# DOCUMENT EXTRACT
──────────
21 January 2011
It was perhaps perceptible from my uncharacteristic silence on all things Twin Peaks for the past month or so that I have indeed finished watching Season 2. There are no more seasons now. At some point my friend F and I just succumbed to the temptation to race through two or three episodes per night, either because the episode we had previously watched was so gripping, and we wanted to watch further, or because the episode just passed had been totally pointless, so we wanted to fast forward, as it were, by watching further.
──────────
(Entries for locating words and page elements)
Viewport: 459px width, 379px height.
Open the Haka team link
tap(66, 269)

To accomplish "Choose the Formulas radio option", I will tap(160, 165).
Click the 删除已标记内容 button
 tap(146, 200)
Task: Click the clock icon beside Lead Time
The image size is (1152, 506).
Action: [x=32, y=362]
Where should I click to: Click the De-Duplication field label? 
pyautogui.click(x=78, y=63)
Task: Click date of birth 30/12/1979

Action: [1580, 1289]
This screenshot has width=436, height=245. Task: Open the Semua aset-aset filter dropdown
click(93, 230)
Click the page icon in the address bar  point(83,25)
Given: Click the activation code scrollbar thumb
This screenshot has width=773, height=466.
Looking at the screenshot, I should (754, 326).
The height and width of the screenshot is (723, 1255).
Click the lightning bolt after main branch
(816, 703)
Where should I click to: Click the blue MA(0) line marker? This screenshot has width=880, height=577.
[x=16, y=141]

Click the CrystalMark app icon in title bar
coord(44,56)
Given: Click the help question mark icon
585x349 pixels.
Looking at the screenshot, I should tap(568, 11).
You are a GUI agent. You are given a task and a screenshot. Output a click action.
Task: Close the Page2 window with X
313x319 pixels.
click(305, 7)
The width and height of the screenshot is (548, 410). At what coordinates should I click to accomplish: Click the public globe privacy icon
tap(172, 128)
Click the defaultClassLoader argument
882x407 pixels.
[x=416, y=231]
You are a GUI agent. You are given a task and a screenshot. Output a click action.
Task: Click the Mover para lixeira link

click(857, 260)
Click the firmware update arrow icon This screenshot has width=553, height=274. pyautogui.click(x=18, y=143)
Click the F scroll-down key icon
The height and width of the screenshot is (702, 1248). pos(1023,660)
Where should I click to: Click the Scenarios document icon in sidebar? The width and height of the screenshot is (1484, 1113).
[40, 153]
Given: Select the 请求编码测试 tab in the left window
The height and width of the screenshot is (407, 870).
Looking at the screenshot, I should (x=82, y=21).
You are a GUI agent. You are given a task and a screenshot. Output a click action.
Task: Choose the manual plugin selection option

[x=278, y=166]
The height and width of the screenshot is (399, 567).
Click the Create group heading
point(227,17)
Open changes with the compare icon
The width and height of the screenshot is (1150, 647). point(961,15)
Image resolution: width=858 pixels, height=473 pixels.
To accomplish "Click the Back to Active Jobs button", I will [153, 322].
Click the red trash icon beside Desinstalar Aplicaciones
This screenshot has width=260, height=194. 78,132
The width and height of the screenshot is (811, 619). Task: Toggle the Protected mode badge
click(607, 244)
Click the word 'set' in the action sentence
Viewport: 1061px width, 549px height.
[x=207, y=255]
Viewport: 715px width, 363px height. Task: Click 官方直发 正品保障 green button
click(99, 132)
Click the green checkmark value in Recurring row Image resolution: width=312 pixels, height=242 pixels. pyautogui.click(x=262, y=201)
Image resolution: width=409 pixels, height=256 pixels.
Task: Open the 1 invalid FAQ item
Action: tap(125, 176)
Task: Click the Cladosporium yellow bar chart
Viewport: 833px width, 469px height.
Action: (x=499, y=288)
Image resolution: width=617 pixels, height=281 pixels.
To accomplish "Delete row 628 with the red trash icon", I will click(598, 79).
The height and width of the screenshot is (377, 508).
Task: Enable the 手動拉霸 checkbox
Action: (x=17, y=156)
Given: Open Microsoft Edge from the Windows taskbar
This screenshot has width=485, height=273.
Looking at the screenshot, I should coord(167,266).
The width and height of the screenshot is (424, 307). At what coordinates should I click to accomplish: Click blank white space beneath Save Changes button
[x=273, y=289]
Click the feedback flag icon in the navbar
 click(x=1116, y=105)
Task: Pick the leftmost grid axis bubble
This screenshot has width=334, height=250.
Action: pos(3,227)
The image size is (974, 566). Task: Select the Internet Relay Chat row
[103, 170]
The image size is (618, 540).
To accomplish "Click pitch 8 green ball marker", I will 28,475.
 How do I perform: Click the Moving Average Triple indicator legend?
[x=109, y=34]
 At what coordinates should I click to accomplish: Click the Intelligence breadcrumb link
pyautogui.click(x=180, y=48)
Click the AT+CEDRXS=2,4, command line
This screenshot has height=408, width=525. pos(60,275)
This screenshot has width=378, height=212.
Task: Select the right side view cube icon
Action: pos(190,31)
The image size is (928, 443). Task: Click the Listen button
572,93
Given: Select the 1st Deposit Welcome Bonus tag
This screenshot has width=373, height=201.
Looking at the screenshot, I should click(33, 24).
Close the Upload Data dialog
──────────
# WHAT IS EXPECTED
Please write out the passage about finishing Twin Peaks Season 2 in full, word for word.

# WRITTEN SOLUTION
21 January 2011
It was perhaps perceptible from my uncharacteristic silence on all things Twin Peaks for the past month or so that I have indeed finished watching Season 2. There are no more seasons now. At some point my friend F and I just succumbed to the temptation to race through two or three episodes per night, either because the episode we had previously watched was so gripping, and we wanted to watch further, or because the episode just passed had been totally pointless, so we wanted to fast forward, as it were, by watching further.